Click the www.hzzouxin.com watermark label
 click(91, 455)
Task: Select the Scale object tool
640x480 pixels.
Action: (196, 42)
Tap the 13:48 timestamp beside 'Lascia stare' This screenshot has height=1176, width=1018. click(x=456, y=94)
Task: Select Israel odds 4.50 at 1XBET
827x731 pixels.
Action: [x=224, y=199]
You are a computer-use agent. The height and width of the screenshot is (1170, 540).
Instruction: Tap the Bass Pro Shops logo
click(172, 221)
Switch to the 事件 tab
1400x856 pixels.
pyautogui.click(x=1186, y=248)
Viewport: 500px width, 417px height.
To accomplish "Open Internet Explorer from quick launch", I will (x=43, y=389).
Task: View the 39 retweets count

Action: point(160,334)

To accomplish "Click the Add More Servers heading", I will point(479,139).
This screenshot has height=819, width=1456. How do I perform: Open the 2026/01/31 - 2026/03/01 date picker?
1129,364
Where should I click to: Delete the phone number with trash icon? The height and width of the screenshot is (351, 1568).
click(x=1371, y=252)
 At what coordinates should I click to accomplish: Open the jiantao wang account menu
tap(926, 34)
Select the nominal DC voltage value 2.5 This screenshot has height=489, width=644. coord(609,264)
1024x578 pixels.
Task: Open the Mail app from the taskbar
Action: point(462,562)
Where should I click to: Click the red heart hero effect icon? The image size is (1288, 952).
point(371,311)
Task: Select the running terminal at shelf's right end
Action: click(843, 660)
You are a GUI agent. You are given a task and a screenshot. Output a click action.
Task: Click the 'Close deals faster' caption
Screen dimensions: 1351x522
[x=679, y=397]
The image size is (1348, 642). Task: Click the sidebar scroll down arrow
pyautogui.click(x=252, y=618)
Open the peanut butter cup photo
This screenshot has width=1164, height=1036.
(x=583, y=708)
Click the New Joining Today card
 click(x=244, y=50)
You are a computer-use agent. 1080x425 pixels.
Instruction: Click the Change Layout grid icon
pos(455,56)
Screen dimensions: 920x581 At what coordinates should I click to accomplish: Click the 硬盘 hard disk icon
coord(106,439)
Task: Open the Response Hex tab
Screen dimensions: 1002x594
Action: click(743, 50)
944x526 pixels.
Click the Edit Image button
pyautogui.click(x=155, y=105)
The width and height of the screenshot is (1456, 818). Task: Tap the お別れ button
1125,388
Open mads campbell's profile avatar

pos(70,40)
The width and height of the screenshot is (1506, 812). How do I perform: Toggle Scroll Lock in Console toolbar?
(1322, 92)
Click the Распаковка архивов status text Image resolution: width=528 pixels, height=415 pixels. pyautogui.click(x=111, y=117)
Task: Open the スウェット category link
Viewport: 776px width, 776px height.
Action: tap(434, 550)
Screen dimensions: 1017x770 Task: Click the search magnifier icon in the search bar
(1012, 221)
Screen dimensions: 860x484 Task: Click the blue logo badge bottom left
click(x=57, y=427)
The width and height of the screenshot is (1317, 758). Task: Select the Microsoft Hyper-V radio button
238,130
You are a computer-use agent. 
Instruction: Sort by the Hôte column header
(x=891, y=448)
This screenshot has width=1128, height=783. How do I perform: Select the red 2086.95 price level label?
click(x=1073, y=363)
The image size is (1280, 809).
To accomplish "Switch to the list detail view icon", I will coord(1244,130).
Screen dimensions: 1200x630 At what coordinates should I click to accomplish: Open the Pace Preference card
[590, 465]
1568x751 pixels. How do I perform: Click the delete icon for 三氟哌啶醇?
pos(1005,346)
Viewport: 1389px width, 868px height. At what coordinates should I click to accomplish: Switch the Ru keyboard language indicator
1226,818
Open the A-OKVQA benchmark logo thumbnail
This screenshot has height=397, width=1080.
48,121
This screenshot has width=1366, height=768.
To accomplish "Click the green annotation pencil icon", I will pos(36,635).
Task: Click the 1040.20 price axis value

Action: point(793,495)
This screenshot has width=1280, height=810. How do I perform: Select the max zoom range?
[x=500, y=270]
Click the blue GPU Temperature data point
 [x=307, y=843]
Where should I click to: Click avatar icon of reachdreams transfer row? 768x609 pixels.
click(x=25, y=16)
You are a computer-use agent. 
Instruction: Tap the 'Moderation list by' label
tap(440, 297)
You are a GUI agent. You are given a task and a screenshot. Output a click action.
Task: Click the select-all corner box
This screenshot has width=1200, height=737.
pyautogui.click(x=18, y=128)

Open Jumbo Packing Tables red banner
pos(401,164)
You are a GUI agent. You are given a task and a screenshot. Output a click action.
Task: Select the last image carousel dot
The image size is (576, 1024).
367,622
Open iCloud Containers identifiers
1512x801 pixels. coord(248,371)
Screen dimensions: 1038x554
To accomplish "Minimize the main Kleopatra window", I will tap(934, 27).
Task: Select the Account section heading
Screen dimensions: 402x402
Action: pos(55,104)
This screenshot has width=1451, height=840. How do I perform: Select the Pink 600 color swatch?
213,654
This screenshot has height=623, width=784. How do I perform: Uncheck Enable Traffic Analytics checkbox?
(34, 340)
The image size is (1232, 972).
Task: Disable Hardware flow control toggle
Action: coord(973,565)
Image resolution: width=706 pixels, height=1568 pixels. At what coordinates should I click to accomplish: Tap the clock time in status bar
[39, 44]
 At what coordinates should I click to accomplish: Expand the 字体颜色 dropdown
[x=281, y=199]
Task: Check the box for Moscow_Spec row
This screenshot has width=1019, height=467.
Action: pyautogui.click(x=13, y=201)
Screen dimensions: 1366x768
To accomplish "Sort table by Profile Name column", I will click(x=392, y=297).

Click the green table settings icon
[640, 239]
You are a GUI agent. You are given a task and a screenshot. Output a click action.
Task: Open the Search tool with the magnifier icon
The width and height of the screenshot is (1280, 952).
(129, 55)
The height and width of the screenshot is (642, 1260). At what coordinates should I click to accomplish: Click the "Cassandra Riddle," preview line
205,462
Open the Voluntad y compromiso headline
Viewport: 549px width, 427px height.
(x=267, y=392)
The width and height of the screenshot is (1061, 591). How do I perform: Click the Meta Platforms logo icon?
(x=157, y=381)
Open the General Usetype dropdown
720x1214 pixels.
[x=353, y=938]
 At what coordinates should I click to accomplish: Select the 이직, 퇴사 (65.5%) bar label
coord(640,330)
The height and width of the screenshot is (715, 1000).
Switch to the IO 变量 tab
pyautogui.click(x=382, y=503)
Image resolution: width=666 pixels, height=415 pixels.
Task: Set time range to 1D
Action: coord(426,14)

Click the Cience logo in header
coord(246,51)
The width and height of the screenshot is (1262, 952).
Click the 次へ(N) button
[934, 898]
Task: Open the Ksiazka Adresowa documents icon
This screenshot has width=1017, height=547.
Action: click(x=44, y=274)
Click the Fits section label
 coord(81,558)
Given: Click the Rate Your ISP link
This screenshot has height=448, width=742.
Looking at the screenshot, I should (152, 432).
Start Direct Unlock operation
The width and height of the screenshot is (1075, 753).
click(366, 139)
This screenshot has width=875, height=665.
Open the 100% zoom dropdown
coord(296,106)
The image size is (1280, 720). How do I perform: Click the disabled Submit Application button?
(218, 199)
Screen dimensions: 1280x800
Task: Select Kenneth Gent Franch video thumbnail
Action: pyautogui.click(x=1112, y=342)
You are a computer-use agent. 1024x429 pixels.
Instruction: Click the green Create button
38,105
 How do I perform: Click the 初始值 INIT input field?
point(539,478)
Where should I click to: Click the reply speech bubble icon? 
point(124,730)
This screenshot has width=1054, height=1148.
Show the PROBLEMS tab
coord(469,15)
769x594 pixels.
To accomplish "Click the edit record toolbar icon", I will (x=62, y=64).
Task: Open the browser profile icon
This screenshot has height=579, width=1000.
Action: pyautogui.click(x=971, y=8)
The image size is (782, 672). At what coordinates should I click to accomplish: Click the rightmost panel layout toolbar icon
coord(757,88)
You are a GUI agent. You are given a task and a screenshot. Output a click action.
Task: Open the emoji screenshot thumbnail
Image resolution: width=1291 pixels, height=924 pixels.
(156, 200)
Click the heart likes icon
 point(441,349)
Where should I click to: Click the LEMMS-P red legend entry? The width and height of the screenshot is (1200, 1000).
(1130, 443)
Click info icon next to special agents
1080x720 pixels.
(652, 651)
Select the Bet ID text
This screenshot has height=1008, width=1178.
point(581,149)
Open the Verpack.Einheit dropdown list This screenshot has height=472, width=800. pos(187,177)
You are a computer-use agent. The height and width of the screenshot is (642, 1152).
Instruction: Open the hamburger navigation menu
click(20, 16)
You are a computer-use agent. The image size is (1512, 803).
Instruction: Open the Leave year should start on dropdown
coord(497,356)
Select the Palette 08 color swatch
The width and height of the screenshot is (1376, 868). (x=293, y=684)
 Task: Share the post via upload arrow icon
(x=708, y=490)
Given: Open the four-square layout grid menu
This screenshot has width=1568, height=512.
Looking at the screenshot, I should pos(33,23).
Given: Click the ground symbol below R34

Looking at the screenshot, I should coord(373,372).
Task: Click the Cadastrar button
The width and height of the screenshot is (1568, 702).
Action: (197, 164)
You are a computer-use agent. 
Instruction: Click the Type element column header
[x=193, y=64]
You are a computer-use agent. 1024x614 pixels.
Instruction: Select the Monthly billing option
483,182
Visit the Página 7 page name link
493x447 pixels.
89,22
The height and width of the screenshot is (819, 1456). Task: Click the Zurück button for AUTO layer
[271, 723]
○ ○ ○ ○ ○ ○ ○
▸ **Instructions for the task**:
All lines above from the one with "The width and height of the screenshot is (1262, 952)." to the one with "Task: Open the browser profile icon", inclusive, should be copied exactly, and no other lines.

▸ **Task output**:
The width and height of the screenshot is (1262, 952).
Click the 次へ(N) button
[934, 898]
Task: Open the Ksiazka Adresowa documents icon
This screenshot has width=1017, height=547.
Action: click(x=44, y=274)
Click the Fits section label
 coord(81,558)
Given: Click the Rate Your ISP link
This screenshot has height=448, width=742.
Looking at the screenshot, I should (152, 432).
Start Direct Unlock operation
The width and height of the screenshot is (1075, 753).
click(366, 139)
This screenshot has width=875, height=665.
Open the 100% zoom dropdown
coord(296,106)
The image size is (1280, 720). How do I perform: Click the disabled Submit Application button?
(218, 199)
Screen dimensions: 1280x800
Task: Select Kenneth Gent Franch video thumbnail
Action: pyautogui.click(x=1112, y=342)
You are a computer-use agent. 1024x429 pixels.
Instruction: Click the green Create button
38,105
 How do I perform: Click the 初始值 INIT input field?
point(539,478)
Where should I click to: Click the reply speech bubble icon? 
point(124,730)
This screenshot has width=1054, height=1148.
Show the PROBLEMS tab
coord(469,15)
769x594 pixels.
To accomplish "Click the edit record toolbar icon", I will (x=62, y=64).
Task: Open the browser profile icon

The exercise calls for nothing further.